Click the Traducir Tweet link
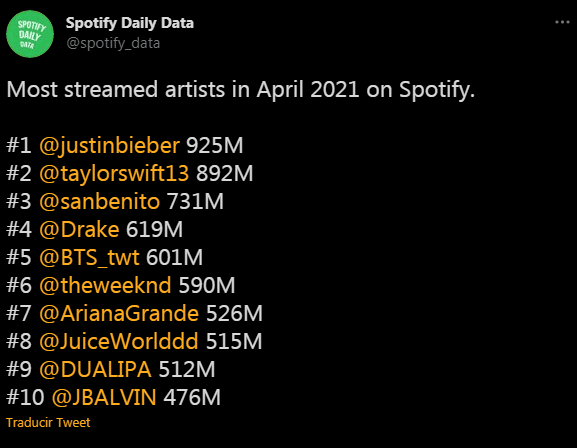Image resolution: width=577 pixels, height=448 pixels. point(48,423)
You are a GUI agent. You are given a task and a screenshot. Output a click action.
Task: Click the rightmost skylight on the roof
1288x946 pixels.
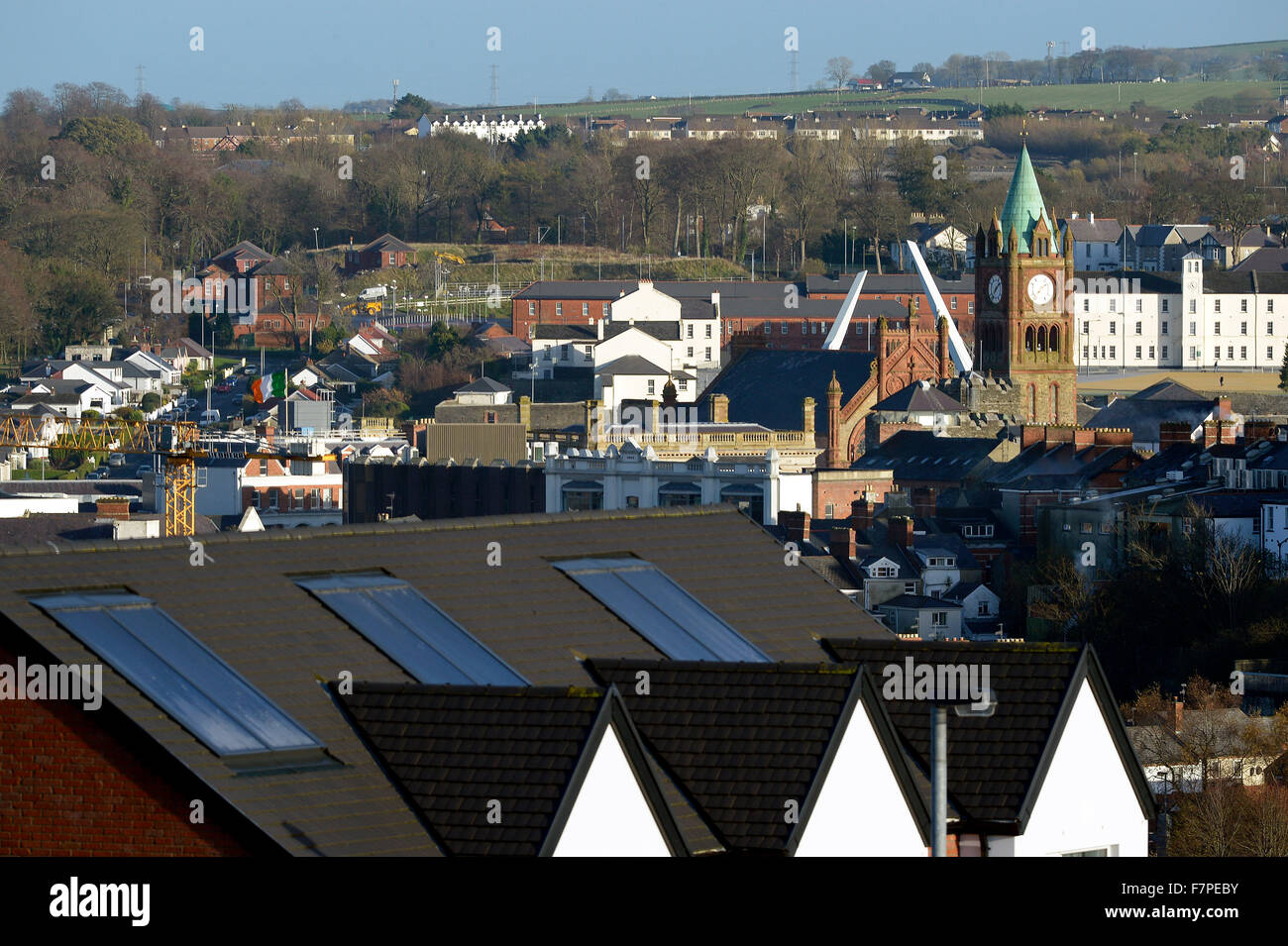pyautogui.click(x=661, y=608)
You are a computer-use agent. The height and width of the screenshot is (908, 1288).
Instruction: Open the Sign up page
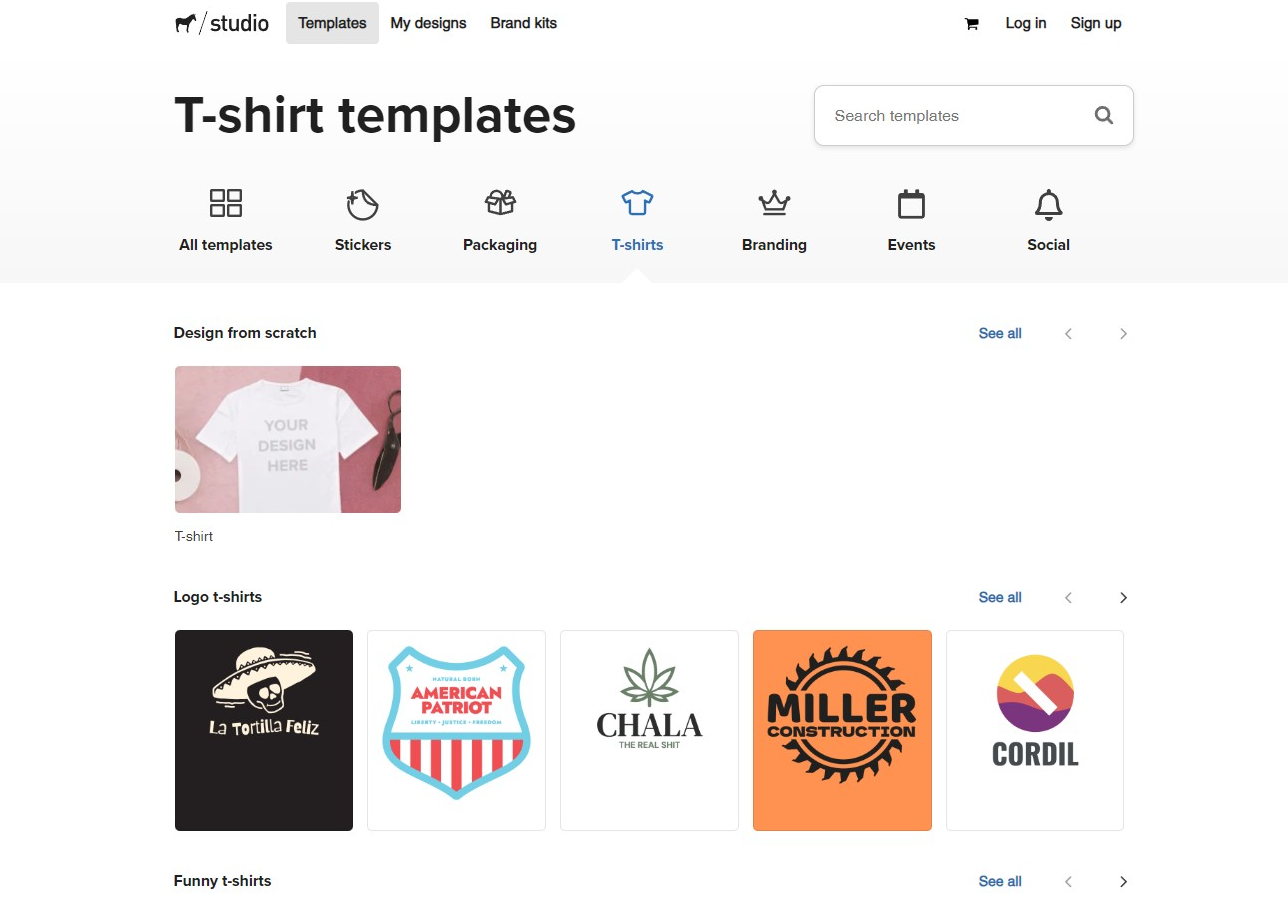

● ● ● ● ● ● ●

## YOUR ASSIGNMENT
Look through the entries above; find each line with the word "agent" and copy it.

## TASK RESPONSE
You are a GUI agent. You are given a task and a screenshot. Output a click action.
You are a computer-use agent. The height and width of the screenshot is (908, 1288).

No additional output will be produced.